• **REQUIREMENT**
In the faculty profile, swap "Taxes" for "Levies" and give the part that opens with "Research Categories: Impact" and closes with "Publications   (More Publications)".

• **SELECTED TEXT**

Kelly D Brownell, Dean, Sanford School of Public Policy and Professor of Public Policy, Psychology and Neuroscience  

Office Location: 124 Sanford Building
Office Phone: (919) 613-7309
Duke Box: 90239
Email Address: kelly.brownell@duke.edu

Areas of Expertise

  • Food Policy
    • Obesity Prevention
    • World Hunger
    • Sustainability
    • Food Marketing
    • Food Taxes
  • Health Policy
    • Prevention of Noncommunicable Diseases
    • Health and Behavior

Education:
Clinical Psychology, PhD, Rutgers University, 1977
Clinical Psychology, MS, Rutgers University, 1975
Psychology, BS, Purdue University, 1973

Research Categories: Impact and Regulation of Food Marketing, Taxes and Food Policy, Law and Nutrition Policy

Representative Publications   (More Publications)

• **DATA**
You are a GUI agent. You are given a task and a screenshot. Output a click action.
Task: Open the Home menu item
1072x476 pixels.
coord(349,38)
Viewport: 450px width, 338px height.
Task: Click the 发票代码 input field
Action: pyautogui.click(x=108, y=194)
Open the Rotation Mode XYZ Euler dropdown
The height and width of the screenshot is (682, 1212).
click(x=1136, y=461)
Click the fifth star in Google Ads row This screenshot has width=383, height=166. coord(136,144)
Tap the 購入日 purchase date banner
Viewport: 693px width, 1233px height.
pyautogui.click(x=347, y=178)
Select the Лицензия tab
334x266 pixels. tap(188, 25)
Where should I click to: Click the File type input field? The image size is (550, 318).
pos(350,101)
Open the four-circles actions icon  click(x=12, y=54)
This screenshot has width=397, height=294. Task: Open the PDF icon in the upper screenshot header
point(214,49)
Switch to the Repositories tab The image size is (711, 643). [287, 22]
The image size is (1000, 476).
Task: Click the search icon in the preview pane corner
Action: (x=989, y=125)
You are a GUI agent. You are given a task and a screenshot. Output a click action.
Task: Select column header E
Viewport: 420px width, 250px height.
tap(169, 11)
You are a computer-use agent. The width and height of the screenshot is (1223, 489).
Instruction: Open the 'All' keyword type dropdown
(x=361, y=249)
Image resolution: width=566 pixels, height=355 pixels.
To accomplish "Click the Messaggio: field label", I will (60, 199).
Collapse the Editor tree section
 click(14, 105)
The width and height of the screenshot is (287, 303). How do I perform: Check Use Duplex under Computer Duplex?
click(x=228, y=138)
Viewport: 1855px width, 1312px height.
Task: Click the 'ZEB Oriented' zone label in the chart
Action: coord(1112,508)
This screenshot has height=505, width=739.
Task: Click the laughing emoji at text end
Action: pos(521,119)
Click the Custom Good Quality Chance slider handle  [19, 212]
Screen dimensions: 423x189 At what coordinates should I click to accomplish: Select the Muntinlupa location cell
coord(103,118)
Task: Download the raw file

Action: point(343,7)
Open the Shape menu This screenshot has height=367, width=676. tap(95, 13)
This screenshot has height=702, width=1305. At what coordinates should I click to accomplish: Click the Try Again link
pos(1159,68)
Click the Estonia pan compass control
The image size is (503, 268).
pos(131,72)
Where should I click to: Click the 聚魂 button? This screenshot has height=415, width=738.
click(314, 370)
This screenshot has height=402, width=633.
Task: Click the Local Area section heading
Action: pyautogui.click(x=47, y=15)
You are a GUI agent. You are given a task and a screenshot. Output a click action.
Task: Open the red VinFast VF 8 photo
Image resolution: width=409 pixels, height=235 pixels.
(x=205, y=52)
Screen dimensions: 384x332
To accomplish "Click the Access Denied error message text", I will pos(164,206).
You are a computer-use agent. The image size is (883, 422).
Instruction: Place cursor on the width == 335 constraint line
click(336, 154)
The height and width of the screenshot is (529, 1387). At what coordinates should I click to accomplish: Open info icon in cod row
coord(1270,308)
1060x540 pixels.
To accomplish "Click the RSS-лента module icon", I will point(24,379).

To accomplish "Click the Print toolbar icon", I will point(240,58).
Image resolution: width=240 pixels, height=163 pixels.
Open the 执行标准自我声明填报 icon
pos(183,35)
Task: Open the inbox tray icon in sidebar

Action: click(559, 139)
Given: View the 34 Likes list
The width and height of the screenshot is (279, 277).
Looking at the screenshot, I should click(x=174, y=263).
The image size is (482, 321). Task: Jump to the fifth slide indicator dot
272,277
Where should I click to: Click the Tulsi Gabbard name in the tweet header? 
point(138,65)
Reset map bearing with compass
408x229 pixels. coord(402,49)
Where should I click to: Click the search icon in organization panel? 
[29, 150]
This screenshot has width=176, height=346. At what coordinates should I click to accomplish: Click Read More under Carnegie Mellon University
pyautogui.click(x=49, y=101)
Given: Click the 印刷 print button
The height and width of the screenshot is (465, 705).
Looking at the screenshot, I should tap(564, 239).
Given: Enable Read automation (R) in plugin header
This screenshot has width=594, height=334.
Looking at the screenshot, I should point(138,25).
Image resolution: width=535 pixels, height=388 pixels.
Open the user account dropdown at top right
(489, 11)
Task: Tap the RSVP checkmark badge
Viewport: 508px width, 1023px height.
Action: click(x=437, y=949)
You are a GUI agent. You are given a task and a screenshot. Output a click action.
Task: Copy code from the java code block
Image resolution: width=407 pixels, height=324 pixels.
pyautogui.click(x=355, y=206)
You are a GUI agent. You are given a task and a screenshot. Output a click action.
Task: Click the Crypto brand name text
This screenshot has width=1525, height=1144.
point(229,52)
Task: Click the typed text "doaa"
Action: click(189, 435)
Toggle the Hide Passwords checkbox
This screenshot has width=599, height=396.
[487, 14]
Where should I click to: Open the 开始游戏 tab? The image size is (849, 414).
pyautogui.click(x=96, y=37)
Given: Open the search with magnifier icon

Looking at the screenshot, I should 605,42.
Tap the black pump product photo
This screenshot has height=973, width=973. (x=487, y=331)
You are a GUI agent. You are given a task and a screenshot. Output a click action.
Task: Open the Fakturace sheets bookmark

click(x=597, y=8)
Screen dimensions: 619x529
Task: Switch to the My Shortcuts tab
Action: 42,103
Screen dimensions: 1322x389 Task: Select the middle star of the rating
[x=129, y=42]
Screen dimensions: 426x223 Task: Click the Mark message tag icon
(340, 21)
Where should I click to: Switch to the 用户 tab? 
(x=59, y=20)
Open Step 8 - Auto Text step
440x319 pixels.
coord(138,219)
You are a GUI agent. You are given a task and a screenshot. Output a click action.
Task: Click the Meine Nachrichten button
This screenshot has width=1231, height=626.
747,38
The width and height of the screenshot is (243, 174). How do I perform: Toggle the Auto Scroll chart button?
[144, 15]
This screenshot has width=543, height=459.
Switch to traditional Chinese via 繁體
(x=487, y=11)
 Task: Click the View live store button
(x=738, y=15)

• **RESPONSE BOX**
Research Categories: Impact and Regulation of Food Marketing, Levies and Food Policy, Law and Nutrition Policy

Representative Publications   (More Publications)